** INFORMATION SUPPLIED follows **

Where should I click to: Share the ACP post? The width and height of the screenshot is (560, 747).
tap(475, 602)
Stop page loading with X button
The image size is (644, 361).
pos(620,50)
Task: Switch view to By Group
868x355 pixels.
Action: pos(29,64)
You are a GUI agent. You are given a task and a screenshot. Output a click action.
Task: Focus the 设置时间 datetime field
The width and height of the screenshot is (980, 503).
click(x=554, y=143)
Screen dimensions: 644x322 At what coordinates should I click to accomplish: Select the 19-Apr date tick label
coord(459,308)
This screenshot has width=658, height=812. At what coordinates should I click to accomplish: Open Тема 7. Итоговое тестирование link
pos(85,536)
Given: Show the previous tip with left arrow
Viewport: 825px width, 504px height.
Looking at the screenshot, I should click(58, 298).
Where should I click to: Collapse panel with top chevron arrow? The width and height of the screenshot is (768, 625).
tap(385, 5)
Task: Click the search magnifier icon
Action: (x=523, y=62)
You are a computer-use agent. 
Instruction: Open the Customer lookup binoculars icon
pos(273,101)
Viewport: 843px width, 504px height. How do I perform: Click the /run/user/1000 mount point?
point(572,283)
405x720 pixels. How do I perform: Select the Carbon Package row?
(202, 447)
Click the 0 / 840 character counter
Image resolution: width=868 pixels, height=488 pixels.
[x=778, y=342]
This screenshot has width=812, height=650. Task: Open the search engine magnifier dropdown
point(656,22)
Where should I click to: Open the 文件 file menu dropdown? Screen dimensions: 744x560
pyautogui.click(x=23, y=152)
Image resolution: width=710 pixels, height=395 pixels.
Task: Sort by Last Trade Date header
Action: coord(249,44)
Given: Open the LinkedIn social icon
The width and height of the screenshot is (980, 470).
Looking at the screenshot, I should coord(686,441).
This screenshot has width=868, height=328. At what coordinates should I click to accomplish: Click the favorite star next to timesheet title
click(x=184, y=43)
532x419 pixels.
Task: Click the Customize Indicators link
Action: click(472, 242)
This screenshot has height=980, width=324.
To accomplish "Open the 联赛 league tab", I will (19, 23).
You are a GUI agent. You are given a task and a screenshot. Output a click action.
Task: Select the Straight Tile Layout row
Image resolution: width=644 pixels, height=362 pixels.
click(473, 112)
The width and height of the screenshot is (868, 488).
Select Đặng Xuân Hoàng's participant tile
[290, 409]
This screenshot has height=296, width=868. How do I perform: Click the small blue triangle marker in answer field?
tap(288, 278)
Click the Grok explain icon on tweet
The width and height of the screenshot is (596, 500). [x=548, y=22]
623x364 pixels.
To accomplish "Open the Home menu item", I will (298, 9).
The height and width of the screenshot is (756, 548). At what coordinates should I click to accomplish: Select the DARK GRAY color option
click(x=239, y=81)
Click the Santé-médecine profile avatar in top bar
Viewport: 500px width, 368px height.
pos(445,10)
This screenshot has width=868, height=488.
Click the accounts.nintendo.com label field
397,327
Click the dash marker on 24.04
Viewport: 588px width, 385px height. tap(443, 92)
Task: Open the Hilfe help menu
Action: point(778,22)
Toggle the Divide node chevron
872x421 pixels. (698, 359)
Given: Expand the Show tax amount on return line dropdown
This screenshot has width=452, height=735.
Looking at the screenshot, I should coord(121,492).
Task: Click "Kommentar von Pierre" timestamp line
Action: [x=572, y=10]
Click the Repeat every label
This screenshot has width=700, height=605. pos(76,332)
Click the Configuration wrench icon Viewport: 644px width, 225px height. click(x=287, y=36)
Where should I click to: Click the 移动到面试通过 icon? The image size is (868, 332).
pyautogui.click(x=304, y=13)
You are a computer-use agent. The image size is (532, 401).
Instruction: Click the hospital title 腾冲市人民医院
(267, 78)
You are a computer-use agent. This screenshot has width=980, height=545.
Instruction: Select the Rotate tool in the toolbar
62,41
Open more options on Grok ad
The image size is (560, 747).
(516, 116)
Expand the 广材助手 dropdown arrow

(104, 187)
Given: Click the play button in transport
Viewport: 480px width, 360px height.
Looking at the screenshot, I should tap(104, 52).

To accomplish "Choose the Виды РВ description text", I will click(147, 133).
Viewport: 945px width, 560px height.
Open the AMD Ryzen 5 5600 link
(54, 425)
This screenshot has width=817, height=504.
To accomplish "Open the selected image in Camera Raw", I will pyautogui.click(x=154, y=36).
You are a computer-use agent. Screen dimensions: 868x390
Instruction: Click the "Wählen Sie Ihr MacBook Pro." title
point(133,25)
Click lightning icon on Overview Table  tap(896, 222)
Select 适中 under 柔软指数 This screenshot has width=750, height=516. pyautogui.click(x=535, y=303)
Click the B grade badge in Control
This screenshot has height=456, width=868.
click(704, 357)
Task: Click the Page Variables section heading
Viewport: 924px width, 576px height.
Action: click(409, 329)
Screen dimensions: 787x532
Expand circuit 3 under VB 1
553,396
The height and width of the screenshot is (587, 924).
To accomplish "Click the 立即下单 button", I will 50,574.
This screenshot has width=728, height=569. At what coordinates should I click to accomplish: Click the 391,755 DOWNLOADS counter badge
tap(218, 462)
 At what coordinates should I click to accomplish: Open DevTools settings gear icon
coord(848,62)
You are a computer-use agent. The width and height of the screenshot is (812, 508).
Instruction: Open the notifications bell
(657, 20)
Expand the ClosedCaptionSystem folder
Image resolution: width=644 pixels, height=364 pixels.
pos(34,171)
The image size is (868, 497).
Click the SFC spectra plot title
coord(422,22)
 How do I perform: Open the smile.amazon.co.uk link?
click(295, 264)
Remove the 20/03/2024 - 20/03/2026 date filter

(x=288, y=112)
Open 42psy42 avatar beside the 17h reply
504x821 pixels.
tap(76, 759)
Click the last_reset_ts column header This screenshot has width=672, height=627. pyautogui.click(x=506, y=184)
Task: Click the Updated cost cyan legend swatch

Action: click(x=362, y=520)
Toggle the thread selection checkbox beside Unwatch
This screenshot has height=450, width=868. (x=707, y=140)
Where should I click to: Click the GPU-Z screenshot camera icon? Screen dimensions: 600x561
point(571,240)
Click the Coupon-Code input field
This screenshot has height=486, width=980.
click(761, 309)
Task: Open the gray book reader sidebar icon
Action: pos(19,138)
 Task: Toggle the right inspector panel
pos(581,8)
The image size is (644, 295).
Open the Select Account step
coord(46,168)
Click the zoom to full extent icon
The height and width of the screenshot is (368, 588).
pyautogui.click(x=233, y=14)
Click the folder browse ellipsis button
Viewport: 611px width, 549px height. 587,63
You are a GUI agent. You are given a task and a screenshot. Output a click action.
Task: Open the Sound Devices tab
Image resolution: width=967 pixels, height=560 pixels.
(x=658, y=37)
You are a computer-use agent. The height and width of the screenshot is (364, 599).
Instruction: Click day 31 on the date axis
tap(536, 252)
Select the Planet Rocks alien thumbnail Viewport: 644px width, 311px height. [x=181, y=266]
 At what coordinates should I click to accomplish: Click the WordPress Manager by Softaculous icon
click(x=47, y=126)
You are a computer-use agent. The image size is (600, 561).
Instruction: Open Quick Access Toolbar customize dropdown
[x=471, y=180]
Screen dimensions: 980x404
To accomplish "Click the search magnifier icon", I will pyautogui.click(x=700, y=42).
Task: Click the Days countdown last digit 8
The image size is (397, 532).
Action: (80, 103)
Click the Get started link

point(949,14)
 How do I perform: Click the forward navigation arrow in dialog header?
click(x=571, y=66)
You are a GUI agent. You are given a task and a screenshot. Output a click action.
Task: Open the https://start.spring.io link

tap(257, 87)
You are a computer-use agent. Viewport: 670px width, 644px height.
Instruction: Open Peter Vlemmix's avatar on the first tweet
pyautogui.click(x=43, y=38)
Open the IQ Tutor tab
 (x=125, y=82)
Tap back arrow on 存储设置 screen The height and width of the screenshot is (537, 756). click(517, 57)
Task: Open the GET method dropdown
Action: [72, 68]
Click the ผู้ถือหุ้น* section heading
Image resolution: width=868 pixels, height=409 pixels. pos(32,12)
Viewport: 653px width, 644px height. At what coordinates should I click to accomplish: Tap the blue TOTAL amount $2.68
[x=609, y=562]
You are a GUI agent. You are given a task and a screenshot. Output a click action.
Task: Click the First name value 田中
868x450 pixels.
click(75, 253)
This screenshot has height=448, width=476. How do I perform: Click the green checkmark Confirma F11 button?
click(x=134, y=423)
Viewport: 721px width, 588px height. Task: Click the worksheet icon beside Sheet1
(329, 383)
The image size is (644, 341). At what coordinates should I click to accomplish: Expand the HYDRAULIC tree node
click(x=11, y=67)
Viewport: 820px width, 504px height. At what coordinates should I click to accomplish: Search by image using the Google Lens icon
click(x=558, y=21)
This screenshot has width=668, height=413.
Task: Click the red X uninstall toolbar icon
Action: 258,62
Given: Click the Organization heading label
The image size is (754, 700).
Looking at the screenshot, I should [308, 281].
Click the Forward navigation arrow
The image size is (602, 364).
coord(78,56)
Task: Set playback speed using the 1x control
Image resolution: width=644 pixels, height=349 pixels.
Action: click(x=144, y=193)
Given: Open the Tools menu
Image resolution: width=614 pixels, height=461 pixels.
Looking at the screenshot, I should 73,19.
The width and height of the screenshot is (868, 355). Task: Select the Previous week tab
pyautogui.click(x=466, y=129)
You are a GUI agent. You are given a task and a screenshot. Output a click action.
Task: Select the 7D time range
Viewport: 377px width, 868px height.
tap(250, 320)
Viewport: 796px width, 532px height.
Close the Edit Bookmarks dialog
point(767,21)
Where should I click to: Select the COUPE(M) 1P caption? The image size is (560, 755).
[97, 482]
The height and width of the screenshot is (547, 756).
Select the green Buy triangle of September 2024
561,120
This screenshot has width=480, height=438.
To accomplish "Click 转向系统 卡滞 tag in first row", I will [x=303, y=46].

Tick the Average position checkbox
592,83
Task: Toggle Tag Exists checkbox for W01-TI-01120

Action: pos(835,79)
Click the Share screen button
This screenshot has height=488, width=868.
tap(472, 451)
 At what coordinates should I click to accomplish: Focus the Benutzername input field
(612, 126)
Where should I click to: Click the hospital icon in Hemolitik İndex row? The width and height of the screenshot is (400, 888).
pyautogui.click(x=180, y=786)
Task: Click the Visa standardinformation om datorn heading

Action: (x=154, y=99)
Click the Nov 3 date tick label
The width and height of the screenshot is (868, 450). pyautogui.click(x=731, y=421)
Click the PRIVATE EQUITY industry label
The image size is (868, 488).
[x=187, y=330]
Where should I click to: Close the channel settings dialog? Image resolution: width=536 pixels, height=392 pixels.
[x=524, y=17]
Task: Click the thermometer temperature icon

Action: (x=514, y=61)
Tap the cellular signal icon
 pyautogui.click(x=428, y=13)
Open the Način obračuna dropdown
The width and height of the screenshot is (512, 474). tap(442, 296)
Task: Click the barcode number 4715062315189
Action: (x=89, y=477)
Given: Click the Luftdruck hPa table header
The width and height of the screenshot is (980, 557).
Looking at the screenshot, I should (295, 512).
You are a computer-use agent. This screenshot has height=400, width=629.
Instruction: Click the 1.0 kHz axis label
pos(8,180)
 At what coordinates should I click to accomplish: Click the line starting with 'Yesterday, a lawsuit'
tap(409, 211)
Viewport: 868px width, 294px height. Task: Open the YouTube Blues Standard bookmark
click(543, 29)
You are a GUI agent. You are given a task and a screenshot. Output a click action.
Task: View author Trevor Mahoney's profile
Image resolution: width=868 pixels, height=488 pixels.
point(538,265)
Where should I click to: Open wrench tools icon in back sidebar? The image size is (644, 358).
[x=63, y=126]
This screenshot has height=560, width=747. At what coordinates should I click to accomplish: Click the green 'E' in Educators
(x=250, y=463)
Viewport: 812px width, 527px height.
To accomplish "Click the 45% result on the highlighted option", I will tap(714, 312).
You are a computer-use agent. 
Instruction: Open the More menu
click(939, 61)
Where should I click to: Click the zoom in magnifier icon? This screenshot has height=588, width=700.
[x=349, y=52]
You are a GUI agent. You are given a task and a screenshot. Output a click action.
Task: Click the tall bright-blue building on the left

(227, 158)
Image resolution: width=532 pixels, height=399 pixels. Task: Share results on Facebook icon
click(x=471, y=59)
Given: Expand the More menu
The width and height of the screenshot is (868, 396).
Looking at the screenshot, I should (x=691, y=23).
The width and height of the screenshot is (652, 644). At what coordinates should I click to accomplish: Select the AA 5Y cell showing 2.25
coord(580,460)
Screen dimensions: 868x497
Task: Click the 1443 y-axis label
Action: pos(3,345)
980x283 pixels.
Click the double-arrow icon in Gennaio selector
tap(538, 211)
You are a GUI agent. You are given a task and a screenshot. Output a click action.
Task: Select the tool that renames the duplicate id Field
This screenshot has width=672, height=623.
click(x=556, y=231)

** End of INFORMATION SUPPLIED **

## ABOUT THIS TASK
Reproduce exactly the entries above, limited to the lines from the one with "Select the Planet" through the one with "Task: Click the Days countdown last digit 8", both included.

## SOLUTION FOR THIS EXERCISE
Select the Planet Rocks alien thumbnail Viewport: 644px width, 311px height. [x=181, y=266]
 At what coordinates should I click to accomplish: Click the WordPress Manager by Softaculous icon
click(x=47, y=126)
You are a computer-use agent. The image size is (600, 561).
Instruction: Open Quick Access Toolbar customize dropdown
[x=471, y=180]
Screen dimensions: 980x404
To accomplish "Click the search magnifier icon", I will pyautogui.click(x=700, y=42).
Task: Click the Days countdown last digit 8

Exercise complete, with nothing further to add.